The $5 billion was provided through a program known as Coalition Support Funds, which reimburses Pakistan for conducting military operations to fight terrorism. Under a separate program, Pakistan receives $300 million per year in traditional American military financing that pays for equipment and training.
Pakistan’s military relies on Washington for roughly a quarter of its entire $4 billion budget.

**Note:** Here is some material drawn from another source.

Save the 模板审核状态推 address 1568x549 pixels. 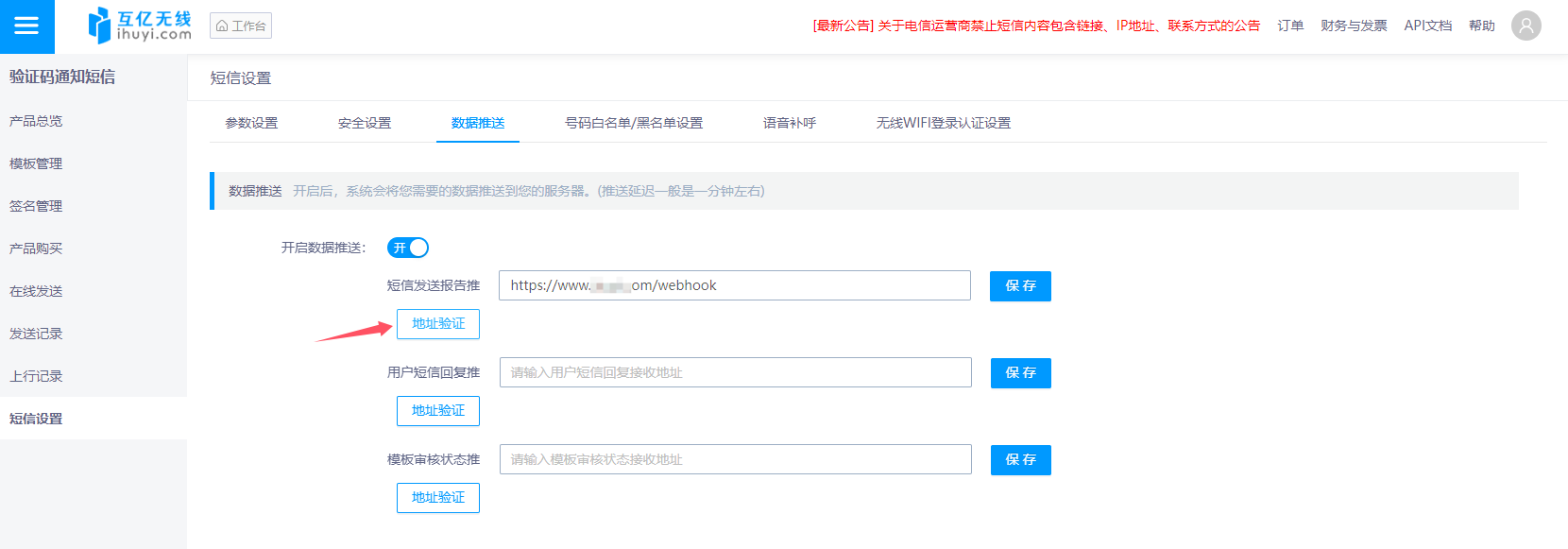pyautogui.click(x=1020, y=460)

In interviews, American and Pakistani officials acknowledged that they had never agreed on the strategic goals that should drive how the money was spent, or how the Pakistanis would prove that they were performing up to American expectations.
After Six Years, a Plan
Early last week, six years after President Bush first began pouring billions of dollars into Pakistan’s military after the attacks of Sept. 11, 2001, the Pentagon completed a review that produced a classified plan to help the Pakistani military build an effective counterinsurgency force.
The plan, which now goes to the United States Embassy in Islamabad to carry out, seeks to focus American military aid toward specific equipment and training for Pakistani forces operating in the Federally Administered Tribal Areas where Qaeda leaders and local militants hold sway.
For their part, Pakistani officials angrily accused the United States of refusing to sell Pakistan the advanced helicopters, reconnaissance aircraft, radios and night-vision equipment it needs.
“There have been many aspects of equipment that we’ve been keen on getting,” said Maj. Gen. Waheed Arshad, the Pakistani military’s chief spokesman. “There have been many delays which have hampered this war against extremists.”
United States military officials said the American military was so overstretched in Iraq and Afghanistan that it had no advanced helicopters to give to Pakistan. American law also restricts the export of sophisticated drones, night-vision goggles and other equipment for security reasons.
There is at least one area of agreement. Both sides say the reimbursements have failed substantially to increase the ability of Pakistani forces to mount comprehensive counterinsurgency operations.
Today, with several billion more in aid scheduled for the coming years, American officials estimate it will take at least three to five years to train and equip large numbers of army and Frontier Corps units, a paramilitary force now battling militants.
“I don’t forecast any noticeable impact,” a Defense Department official said. “It’s pretty bleak.”
The program’s failures appear to be a sweeping setback for the administration as it approaches its final year in office. American intelligence officials believe Mr. Bush is likely to leave office in January 2009 with the Qaeda leader Osama bin Laden still at large.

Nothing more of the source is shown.